* YOUR OBJECTIVE
Each line below should be reproduced without any alteration.

━━━━━━━━━━

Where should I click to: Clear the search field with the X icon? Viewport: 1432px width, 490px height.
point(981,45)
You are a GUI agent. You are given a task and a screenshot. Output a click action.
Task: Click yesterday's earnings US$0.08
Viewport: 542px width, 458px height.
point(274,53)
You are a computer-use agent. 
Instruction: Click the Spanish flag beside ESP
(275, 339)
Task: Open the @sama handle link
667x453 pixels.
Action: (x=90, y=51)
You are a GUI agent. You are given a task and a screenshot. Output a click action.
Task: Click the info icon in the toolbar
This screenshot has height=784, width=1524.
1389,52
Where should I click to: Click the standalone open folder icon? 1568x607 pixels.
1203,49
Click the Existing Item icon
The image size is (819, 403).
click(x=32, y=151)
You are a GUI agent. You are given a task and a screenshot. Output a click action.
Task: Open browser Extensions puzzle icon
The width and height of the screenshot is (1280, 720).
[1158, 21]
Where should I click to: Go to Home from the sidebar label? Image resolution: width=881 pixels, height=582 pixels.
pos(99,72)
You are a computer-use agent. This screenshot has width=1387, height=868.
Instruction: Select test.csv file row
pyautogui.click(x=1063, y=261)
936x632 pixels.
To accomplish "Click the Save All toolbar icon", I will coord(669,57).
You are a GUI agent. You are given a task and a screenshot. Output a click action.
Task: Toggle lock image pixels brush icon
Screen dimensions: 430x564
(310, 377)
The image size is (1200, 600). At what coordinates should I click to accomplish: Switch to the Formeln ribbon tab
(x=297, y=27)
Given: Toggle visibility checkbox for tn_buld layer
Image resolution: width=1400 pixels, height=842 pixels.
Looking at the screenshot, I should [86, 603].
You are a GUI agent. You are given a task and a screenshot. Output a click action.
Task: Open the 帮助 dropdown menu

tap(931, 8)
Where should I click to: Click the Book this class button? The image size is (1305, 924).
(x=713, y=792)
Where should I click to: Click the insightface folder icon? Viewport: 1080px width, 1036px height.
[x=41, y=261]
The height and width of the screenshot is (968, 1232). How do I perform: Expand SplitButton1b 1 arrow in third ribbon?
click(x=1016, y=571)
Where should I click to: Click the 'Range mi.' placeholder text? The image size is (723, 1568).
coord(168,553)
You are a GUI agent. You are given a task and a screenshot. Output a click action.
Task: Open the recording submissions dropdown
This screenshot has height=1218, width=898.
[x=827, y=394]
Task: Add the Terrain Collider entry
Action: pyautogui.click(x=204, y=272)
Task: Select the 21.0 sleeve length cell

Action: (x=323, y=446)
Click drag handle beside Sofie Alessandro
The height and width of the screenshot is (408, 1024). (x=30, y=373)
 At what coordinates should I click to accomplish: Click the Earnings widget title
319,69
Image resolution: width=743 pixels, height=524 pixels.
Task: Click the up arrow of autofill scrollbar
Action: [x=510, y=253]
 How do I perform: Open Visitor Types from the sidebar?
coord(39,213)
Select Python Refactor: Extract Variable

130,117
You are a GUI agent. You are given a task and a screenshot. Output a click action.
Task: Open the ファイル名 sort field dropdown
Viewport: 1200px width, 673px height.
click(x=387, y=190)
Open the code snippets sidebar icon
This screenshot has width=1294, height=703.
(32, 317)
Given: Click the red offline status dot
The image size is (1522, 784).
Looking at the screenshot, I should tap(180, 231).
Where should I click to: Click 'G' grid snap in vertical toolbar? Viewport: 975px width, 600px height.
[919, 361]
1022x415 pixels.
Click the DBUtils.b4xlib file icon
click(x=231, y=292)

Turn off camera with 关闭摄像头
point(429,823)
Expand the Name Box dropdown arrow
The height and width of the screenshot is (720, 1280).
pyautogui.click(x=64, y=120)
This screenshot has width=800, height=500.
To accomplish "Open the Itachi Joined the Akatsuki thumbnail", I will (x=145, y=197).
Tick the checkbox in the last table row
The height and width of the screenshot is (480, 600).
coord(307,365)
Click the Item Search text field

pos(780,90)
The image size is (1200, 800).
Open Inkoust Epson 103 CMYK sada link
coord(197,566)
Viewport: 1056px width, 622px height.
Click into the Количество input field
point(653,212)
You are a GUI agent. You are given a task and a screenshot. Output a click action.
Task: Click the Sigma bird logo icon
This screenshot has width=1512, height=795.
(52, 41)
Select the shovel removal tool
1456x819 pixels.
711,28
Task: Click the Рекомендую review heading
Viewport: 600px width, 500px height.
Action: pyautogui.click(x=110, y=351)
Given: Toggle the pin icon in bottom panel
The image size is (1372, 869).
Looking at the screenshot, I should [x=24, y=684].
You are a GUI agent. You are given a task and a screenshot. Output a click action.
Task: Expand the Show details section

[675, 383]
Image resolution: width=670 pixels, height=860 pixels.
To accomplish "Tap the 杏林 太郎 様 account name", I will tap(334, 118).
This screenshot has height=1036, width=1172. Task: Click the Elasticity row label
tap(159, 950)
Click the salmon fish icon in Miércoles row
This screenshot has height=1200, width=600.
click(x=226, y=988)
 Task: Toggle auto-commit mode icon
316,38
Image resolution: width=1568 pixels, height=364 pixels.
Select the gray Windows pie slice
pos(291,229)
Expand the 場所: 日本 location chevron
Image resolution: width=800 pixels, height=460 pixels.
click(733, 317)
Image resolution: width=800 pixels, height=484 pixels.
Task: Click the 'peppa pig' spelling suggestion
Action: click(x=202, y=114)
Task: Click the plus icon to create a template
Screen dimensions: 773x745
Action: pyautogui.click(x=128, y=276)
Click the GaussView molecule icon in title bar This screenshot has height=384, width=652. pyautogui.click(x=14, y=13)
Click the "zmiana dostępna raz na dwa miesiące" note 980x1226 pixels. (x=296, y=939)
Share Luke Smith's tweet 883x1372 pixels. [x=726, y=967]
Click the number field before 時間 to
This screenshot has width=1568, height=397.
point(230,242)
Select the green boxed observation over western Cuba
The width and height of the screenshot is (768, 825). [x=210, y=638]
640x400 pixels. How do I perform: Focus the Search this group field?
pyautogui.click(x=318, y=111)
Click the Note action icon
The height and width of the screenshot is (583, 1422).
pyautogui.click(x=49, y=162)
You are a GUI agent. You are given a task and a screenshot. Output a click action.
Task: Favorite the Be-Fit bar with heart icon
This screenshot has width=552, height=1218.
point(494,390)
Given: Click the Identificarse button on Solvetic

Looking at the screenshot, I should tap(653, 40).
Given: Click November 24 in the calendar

━━━━━━━━━━

* SOLUTION FOR THIS EXERCISE
Where should I click to: Clear the search field with the X icon? Viewport: 1432px width, 490px height.
point(981,45)
You are a GUI agent. You are given a task and a screenshot. Output a click action.
Task: Click yesterday's earnings US$0.08
Viewport: 542px width, 458px height.
point(274,53)
You are a computer-use agent. 
Instruction: Click the Spanish flag beside ESP
(275, 339)
Task: Open the @sama handle link
667x453 pixels.
Action: (x=90, y=51)
You are a GUI agent. You are given a task and a screenshot. Output a click action.
Task: Click the info icon in the toolbar
This screenshot has height=784, width=1524.
1389,52
Where should I click to: Click the standalone open folder icon? 1568x607 pixels.
1203,49
Click the Existing Item icon
The image size is (819, 403).
click(x=32, y=151)
You are a GUI agent. You are given a task and a screenshot. Output a click action.
Task: Open browser Extensions puzzle icon
The width and height of the screenshot is (1280, 720).
[1158, 21]
Where should I click to: Go to Home from the sidebar label? Image resolution: width=881 pixels, height=582 pixels.
pos(99,72)
You are a computer-use agent. This screenshot has width=1387, height=868.
Instruction: Select test.csv file row
pyautogui.click(x=1063, y=261)
936x632 pixels.
To accomplish "Click the Save All toolbar icon", I will coord(669,57).
You are a GUI agent. You are given a task and a screenshot. Output a click action.
Task: Toggle lock image pixels brush icon
Screen dimensions: 430x564
(310, 377)
The image size is (1200, 600). At what coordinates should I click to accomplish: Switch to the Formeln ribbon tab
(x=297, y=27)
Given: Toggle visibility checkbox for tn_buld layer
Image resolution: width=1400 pixels, height=842 pixels.
Looking at the screenshot, I should [86, 603].
You are a GUI agent. You are given a task and a screenshot. Output a click action.
Task: Open the 帮助 dropdown menu

tap(931, 8)
Where should I click to: Click the Book this class button? The image size is (1305, 924).
(x=713, y=792)
Where should I click to: Click the insightface folder icon? Viewport: 1080px width, 1036px height.
[x=41, y=261]
The height and width of the screenshot is (968, 1232). How do I perform: Expand SplitButton1b 1 arrow in third ribbon?
click(x=1016, y=571)
Where should I click to: Click the 'Range mi.' placeholder text? The image size is (723, 1568).
coord(168,553)
You are a GUI agent. You are given a task and a screenshot. Output a click action.
Task: Open the recording submissions dropdown
This screenshot has height=1218, width=898.
[x=827, y=394]
Task: Add the Terrain Collider entry
Action: pyautogui.click(x=204, y=272)
Task: Select the 21.0 sleeve length cell

Action: (x=323, y=446)
Click drag handle beside Sofie Alessandro
The height and width of the screenshot is (408, 1024). (x=30, y=373)
 At what coordinates should I click to accomplish: Click the Earnings widget title
319,69
Image resolution: width=743 pixels, height=524 pixels.
Task: Click the up arrow of autofill scrollbar
Action: [x=510, y=253]
 How do I perform: Open Visitor Types from the sidebar?
coord(39,213)
Select Python Refactor: Extract Variable

130,117
You are a GUI agent. You are given a task and a screenshot. Output a click action.
Task: Open the ファイル名 sort field dropdown
Viewport: 1200px width, 673px height.
click(x=387, y=190)
Open the code snippets sidebar icon
This screenshot has width=1294, height=703.
(32, 317)
Given: Click the red offline status dot
The image size is (1522, 784).
Looking at the screenshot, I should tap(180, 231).
Where should I click to: Click 'G' grid snap in vertical toolbar? Viewport: 975px width, 600px height.
[919, 361]
1022x415 pixels.
Click the DBUtils.b4xlib file icon
click(x=231, y=292)

Turn off camera with 关闭摄像头
point(429,823)
Expand the Name Box dropdown arrow
The height and width of the screenshot is (720, 1280).
pyautogui.click(x=64, y=120)
This screenshot has width=800, height=500.
To accomplish "Open the Itachi Joined the Akatsuki thumbnail", I will (x=145, y=197).
Tick the checkbox in the last table row
The height and width of the screenshot is (480, 600).
coord(307,365)
Click the Item Search text field

pos(780,90)
The image size is (1200, 800).
Open Inkoust Epson 103 CMYK sada link
coord(197,566)
Viewport: 1056px width, 622px height.
Click into the Количество input field
point(653,212)
You are a GUI agent. You are given a task and a screenshot. Output a click action.
Task: Click the Sigma bird logo icon
This screenshot has width=1512, height=795.
(52, 41)
Select the shovel removal tool
1456x819 pixels.
711,28
Task: Click the Рекомендую review heading
Viewport: 600px width, 500px height.
Action: pyautogui.click(x=110, y=351)
Given: Toggle the pin icon in bottom panel
The image size is (1372, 869).
Looking at the screenshot, I should [x=24, y=684].
You are a GUI agent. You are given a task and a screenshot. Output a click action.
Task: Expand the Show details section

[675, 383]
Image resolution: width=670 pixels, height=860 pixels.
To accomplish "Tap the 杏林 太郎 様 account name", I will tap(334, 118).
This screenshot has height=1036, width=1172. Task: Click the Elasticity row label
tap(159, 950)
Click the salmon fish icon in Miércoles row
This screenshot has height=1200, width=600.
click(x=226, y=988)
 Task: Toggle auto-commit mode icon
316,38
Image resolution: width=1568 pixels, height=364 pixels.
Select the gray Windows pie slice
pos(291,229)
Expand the 場所: 日本 location chevron
Image resolution: width=800 pixels, height=460 pixels.
click(733, 317)
Image resolution: width=800 pixels, height=484 pixels.
Task: Click the 'peppa pig' spelling suggestion
Action: click(x=202, y=114)
Task: Click the plus icon to create a template
Screen dimensions: 773x745
Action: pyautogui.click(x=128, y=276)
Click the GaussView molecule icon in title bar This screenshot has height=384, width=652. pyautogui.click(x=14, y=13)
Click the "zmiana dostępna raz na dwa miesiące" note 980x1226 pixels. (x=296, y=939)
Share Luke Smith's tweet 883x1372 pixels. [x=726, y=967]
Click the number field before 時間 to
This screenshot has width=1568, height=397.
point(230,242)
Select the green boxed observation over western Cuba
The width and height of the screenshot is (768, 825). [x=210, y=638]
640x400 pixels. How do I perform: Focus the Search this group field?
pyautogui.click(x=318, y=111)
Click the Note action icon
The height and width of the screenshot is (583, 1422).
pyautogui.click(x=49, y=162)
You are a GUI agent. You are given a task and a screenshot. Output a click action.
Task: Favorite the Be-Fit bar with heart icon
This screenshot has width=552, height=1218.
point(494,390)
Given: Click the Identificarse button on Solvetic

Looking at the screenshot, I should tap(653, 40).
Given: Click November 24 in the calendar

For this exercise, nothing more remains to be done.